« Pour recruter, les entreprises ont besoin de s’appuyer sur une marque sectorielle attractive »

À une pénurie mondiale des matières premières, qui pèse sur les prix, fait écho une vacance de main-d’œuvre à la hausse en France. Celle-ci impacte l’activité de nombreuses entreprises, la vitalité et la qualité de leur production, et potentiellement la croissance.

Plusieurs centaines de milliers d’offres d’emplois ne sont pas honorées (près de 400 000 en Ile-de-France), obligeant un grand nombre de sociétés à fonctionner dans des conditions dégradées, alors même qu’elles ont un réel potentiel d’activité en réserve. À l’échelle sectorielle, les organisations professionnelles, dans de très nombreux domaines, remontent massivement cette inquiétude que vivent leurs adhérents.

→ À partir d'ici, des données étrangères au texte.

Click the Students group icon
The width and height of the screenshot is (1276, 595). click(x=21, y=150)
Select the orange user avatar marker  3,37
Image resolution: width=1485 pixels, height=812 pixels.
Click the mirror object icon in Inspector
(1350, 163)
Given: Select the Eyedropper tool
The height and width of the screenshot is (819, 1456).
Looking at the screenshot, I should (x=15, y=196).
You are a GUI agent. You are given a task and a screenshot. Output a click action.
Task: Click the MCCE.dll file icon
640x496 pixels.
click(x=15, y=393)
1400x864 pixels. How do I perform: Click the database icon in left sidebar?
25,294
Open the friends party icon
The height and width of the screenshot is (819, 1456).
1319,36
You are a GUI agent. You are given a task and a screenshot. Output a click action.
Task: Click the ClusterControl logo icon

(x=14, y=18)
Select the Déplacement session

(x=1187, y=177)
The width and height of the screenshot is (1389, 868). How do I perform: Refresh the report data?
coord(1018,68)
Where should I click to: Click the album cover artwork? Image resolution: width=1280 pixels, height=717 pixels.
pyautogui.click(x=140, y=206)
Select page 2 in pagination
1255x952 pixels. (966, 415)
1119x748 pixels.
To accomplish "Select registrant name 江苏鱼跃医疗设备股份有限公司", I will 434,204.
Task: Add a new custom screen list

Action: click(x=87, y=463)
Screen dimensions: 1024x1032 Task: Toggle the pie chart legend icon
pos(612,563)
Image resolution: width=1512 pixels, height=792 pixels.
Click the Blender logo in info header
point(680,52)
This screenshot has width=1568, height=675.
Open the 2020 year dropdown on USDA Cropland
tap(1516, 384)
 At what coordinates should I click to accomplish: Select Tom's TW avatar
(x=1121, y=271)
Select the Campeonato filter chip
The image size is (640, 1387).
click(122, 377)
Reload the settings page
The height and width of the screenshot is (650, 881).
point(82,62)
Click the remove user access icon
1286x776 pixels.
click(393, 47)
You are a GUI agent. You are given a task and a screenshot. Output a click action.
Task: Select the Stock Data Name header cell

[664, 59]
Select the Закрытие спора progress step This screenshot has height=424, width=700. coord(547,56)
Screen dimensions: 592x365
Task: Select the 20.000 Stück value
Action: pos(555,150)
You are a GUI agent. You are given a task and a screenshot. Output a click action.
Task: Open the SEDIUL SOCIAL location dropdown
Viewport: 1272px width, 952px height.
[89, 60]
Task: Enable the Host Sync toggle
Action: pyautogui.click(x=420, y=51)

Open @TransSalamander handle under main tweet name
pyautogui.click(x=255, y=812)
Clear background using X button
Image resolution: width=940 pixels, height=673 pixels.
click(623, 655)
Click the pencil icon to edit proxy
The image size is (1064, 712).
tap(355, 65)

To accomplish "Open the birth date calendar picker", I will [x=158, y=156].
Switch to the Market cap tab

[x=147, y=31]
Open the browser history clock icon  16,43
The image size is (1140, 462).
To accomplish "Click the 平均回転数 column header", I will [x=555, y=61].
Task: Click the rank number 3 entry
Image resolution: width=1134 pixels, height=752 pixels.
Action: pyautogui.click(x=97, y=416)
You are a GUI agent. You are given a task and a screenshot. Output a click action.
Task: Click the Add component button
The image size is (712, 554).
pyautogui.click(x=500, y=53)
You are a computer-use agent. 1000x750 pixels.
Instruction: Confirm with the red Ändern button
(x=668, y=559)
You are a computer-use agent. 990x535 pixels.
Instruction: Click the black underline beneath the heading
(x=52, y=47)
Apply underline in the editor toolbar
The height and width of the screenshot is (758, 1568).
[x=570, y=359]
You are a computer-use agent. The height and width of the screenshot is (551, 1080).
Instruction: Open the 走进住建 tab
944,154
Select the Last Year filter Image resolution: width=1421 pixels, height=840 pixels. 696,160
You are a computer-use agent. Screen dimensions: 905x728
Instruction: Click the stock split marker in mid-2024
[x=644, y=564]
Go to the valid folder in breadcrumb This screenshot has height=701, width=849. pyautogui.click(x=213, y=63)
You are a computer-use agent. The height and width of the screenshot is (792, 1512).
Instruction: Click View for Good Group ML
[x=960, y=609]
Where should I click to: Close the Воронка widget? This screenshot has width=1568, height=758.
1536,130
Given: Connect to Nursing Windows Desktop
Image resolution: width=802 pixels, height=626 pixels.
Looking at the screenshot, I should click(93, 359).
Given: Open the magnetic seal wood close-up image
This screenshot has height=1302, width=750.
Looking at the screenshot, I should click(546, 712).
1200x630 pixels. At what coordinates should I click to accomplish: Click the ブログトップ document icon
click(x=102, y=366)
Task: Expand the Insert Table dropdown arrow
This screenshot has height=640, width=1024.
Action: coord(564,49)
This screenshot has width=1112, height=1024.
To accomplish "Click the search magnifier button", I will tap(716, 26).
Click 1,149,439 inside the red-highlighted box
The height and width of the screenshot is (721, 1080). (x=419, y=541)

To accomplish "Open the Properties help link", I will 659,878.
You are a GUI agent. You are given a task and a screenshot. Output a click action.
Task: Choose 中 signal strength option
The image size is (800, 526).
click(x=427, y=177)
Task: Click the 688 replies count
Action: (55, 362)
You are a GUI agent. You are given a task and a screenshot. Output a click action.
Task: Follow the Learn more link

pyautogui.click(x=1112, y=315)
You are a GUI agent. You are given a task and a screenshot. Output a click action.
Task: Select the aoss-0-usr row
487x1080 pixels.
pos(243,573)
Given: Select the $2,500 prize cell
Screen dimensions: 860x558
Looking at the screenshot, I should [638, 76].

Si les grands groupes, notamment dans le tertiaire, investissent significativement dans leur marque employeur et dans d’importants dispositifs d’attractivité à destination des jeunes afin d’anticiper et de gérer leurs besoins en ressources humaines, il s’avère que dans les secteurs les plus tendus, les entreprises de taille intermédiaire, les PME/PMI et les TPE peinent à capter leurs nouvelles recrues, le faisant dans un volume restreint de candidats ou parmi des candidats moins qualifiés, voire peu qualifiés, afin d’honorer leurs commandes.

Agir en amont

Le problème majeur pour ces entreprises est qu’elles gèrent leurs besoins en ressources humaines très en aval du processus d’orientation, de formation et de consolidation des carrières. Leur activisme pour capter de nouveaux salariés est tributaire d’un marché de la demande qu’elles subissent, mais qu’elles ne façonnent pas ou très peu.

Les organisations professionnelles ont donc là un rôle essentiel à jouer, en mutualisant des moyens collectifs dédiés à la construction et à l’animation, très en amont, d’une véritable marque sectorielle visant à dynamiser le socle de la demande. L’attractivité sectorielle est désormais une mission stratégique que ces organisations ont la pleine légitimité à soutenir au service de leurs membres. Comment mener à bien cette nouvelle mission ?

Les représentations et les aspirations ne sont pas figées. Certains métiers dits « manuels » ont connu une forte revalorisation symbolique ces dernières années, attirant des jeunes très diplômés, portés par de nouvelles valeurs, en quête de sens et de qualité de vie. Il importe donc, en premier lieu, de comprendre et d’objectiver les images que projettent un secteur donné dans la société ainsi que les principaux métiers qui s’y rattachent. Ce travail permet de préciser les idées reçues négatives qui pèsent sur leur attractivité et d’identifier, à l’inverse, les leviers positifs et porteurs sur lesquels il faut savoir miser. On sait les prismes qui pèsent dans l’appréhension d’un métier : la pénibilité, l’épanouissement personnel, les grilles de rémunération, les perspectives de carrière ou de rebond, les valeurs et l’éthique attachée à un secteur, le potentiel d’avenir d’une profession dans un contexte de transformation forte des métiers avec la montée en puissance de la digitalisation et de l’intelligence artificielle…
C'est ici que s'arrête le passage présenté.